Die Anglikanische Erzbischöfin war erstmals bei Papst Leo XIV. zu Gast. Sarah Mullally, Erzbischöfin von Canterbury und erstes weibliches Oberhaupt der Anglikanischen Gemeinschaft, ist von Papst Leo XIV. in Audienz empfangen worden. Bei der Begegnung im Apostolischen Palast würdigte der Papst die gemeinsamen Anstrengungen für ihren vor 60 Jahren aufgenommenen Dialog, wie der Vatikan mitteilte: „Während unsere leidende Welt den Frieden Christi dringend benötigt, schwächen die Spaltungen unter Christen unsere Fähigkeit, diesen Frieden wirksam zu verkünden". Es gelte, sich unermüdlich im Sinne ihrer Einheit dafür einzusetzen, „alle Hindernisse aus dem Weg zu räumen, die die Verkündigung des Evangeliums behindern". Es wäre „ein Skandal", wenn Anglikaner und Katholiken nicht weiter daran arbeiteten, ihre Differenzen zu überwinden, „so unüberbrückbar sie auch erscheinen mögen". Die Erzbischöfin meinte, es seien beide dazu berufen, „das Evangelium mit neuer Klarheit zu leben und zu verkünden. […] Wir müssen daher gemeinsam für das Gemeinwohl arbeiten – immer Brücken bauen, niemals Mauern." Nach dem Vier-Augen-Gespräch von Papst Leo XIV. mit Erzbischöfin Mullally fand ein gemeinsames Gebet in der Kapelle von Papst Urban VIII. im Apostolischen Palast statt. Der Dialog zwischen Anglikanern und Katholiken wird unter anderem durch die Arbeit der Internationalen Anglikanisch-Katholischen Kommission (ARCIC) und der Internationalen anglikanisch-römisch-katholischen Kommission für Einheit und Mission (IARCCUM) gepflegt. (kap u. vn v. 27. 4.)

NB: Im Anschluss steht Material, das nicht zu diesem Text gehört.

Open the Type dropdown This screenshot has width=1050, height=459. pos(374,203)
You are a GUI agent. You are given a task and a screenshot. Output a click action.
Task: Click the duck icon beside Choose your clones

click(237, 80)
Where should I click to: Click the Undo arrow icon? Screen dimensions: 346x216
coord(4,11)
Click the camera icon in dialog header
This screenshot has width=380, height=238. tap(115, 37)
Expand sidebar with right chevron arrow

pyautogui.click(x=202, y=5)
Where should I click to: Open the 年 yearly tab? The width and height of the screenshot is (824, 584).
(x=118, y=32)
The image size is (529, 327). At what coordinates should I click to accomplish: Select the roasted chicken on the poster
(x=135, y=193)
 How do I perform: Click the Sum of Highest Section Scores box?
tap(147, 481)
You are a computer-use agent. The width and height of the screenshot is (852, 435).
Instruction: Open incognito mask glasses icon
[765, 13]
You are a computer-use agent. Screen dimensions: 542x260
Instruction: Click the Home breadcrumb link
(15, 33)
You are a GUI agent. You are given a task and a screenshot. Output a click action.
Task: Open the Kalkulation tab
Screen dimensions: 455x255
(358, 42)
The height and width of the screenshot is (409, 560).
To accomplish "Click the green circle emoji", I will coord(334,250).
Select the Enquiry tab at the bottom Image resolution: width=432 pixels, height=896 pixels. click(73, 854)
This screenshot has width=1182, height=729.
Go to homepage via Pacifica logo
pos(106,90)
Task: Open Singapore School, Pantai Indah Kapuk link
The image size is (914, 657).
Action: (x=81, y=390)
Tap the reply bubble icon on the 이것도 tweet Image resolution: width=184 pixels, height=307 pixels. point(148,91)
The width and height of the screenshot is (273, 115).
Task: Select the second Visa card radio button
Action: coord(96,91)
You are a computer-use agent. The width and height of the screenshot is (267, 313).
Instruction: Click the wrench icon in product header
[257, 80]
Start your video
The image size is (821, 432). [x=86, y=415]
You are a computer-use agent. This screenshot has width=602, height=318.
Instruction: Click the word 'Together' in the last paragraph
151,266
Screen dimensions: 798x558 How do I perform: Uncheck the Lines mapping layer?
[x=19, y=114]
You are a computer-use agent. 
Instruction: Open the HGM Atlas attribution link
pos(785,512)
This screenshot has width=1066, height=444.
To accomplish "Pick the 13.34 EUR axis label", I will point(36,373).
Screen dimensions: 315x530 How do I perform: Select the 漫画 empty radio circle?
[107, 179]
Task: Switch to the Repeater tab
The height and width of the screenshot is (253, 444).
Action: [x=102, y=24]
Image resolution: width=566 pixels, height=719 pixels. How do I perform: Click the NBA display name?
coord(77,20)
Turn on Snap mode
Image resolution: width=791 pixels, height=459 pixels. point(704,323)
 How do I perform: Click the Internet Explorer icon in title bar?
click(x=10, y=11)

Die römisch-katholische Kirche Deutschlands bekennt ihre Schuld gegenüber den Freikirchen. Sie habe erst lernen müssen, diese als ökumenische Partner wahrzunehmen und zu respektieren, sagte der Ökumenebeauftragte der Deutschen Bischofskonferenz, Bischof Gerhard Feige, bei einem Jubiläumsempfang in Berlin zum 100-jährigen Bestehen der Vereinigung Evangelischer Freikirchen (VEF). Der Magdeburger Bischof betonte, die VEF habe ökumenische Pionierarbeit darin geleistet, Vielfalt in den Traditionen, theologischen Akzentsetzungen, Frömmigkeitsstilen und Ausprägungen auf der einen Seite und Einheit im Glauben auf der anderen Seite zu leben und zu gestalten. Er hege große Bewunderung für die Entschiedenheit, mit der freikirchliche Christinnen und Christen ihren Glauben lebten. (domradio v. 30. 4.)